Case Overview, Department of Defense Personal Property Movement and Storage Program

This document provides background information and summarizes the debate over Department of Defense Personal Property Movement and Storage Program. The links to the left will lead you to public documents that we have found.


           Members of this nation's armed services move frequently from one base to another, sometimes from one country to another. As individual soldiers, marines, and sailors move up in the ranks, acquire new skills and experiences, or their service's needs change, they may be asked to leave their current home and move hundreds or even thousands of miles away to a new assignment. When they move, someone has to take care of the logistics of shipping the individual or family's belongings to their new home. By one estimate moving consumes 400 hours of a family's time.
          This may seem to be the most mundane of matters and, yet, a policy debate emerged in the mid-1990's that subsequently pushed the Department of Defense to make a choice involving private sector companies interested in handling these logistics. Existing policy allowed private moving and storage companies to take care of the shipment of furniture and personal belongings. If a soldier and his or her family was living adjacent to the San Diego Navy Shipyard and the soldier received a transfer to the base at Newport News, Virginia, the family could hire a mover like Allied Van Lines to come in, box up their belongings, wrap their furniture, and put the kids' bikes into a moving van for the trip across country. The Navy would pay for this move. Given the number of armed forces personnel that must move each year, this is no small market for commercial van lines.
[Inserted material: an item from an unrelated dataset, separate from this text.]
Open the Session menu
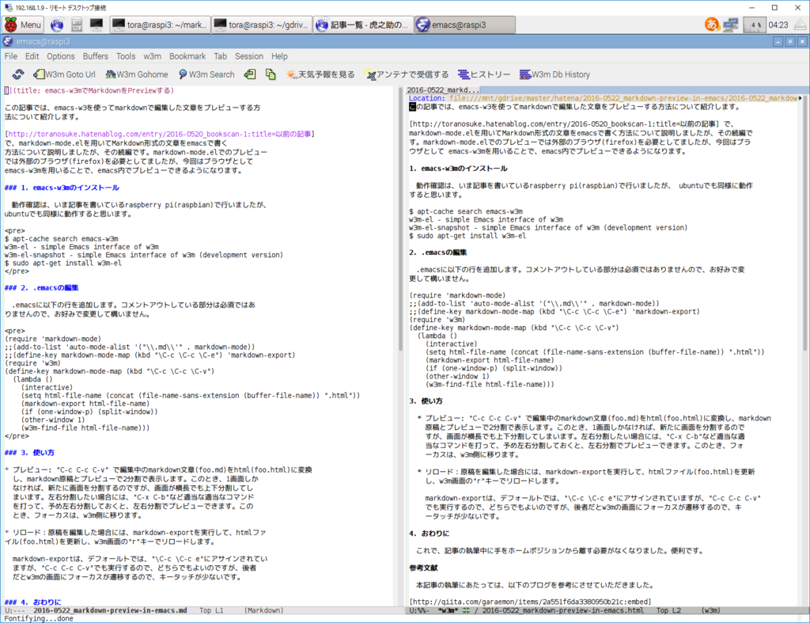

          A related, but somewhat different industry decided that it should try to gain some of this market. These are companies that want to take care of the entire logistics of moving, not just the shipment of personnel belongings. "Relocation managers" help a family with all the aspects of moving, most importantly, handling the selling of the home to be left and helping the family find a new home in the area it is moving to. This industry includes companies like Cendant, which owns the nationwide Century 21 real estate company. These firms formed the Military Mobility Coalition and its lobbyist approached the Department of Defense about a change to permit relocation managers to compete for military's business. The primary rationale it offered to the military was that relocation managers "focus on minimizing disruption to the family. Moving is not our primary function. It's a whole process, and move managers can improve the process."
          Not surprisingly, the moving and storage companies that had a monopoly over this business found reason to lobby against such a change. Their trade group, the Household Goods Forwarders Association of America (HHGFAA), told the Pentagon that "bundling is anti-competitive and unfair to small business." A spokesman added, "When you have one company do everything and [there's] no competition, quality is lost." For dispassionate observers, the central issue is what constitutes an appropriate level of competition. The Military Mobility Coalition succeeded in its lobbying to the degree to which that it convinced the Military Transportation Command (Transcom) to consider the issue and to evaluate three pilot projects. In June 2002, the Transcom working group-consisting of representatives from the military, the moving and storage industry, and relocation managers-recommended a permanent policy to allow relocation managers to compete for the military's business. Congress appropriated money for the Defense Department's new "Families First" program, which began on October 1, 2003.